Xilinx V2.1 also features improved scalability, making it a prime choice for applications that demand diverse performance levels. This device supports an array of configurations and can be used in small-scale projects as well as in larger, more demanding environments requiring extensive resources. This scalability is further aided by support for multiple development platforms, enabling rapid prototyping and simplifying the design process.

Security is increasingly becoming a priority in digital design, and Xilinx V2.1 addresses this concern via hardware security features. It includes enhanced encryption protocols and secure boot functionalities, which help protect intellectual property and sensitive data from unauthorized access.

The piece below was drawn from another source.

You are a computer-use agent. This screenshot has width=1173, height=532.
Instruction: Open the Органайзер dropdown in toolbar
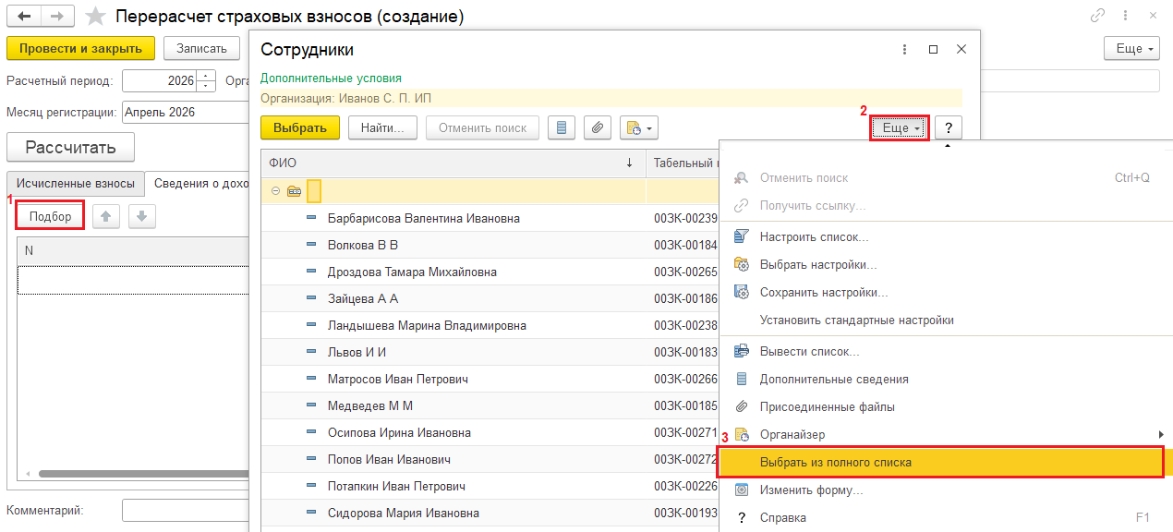(639, 128)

Additionally, the integration of advanced DSP (Digital Signal Processing) blocks allows Xilinx V2.1 to efficiently handle data-intensive tasks such as video processing and real-time signal analysis. These capabilities make it suitable for applications in telecommunications, automotive systems, and industrial automation.

Xilinx V2.1 also benefits from a rich development environment, including robust software tools that facilitate design entry, simulation, and verification. The support for industry-standard programming languages like VHDL and Verilog simplifies the development process, enabling engineers to design complex systems more efficiently.

In summary, Xilinx V2.1 stands out due to its impressive combination of high performance, flexibility, scalability, security, and comprehensive development support. These features make it a valuable asset for engineers and developers looking to innovate across various sectors, from telecommunications and automotive to industrial applications.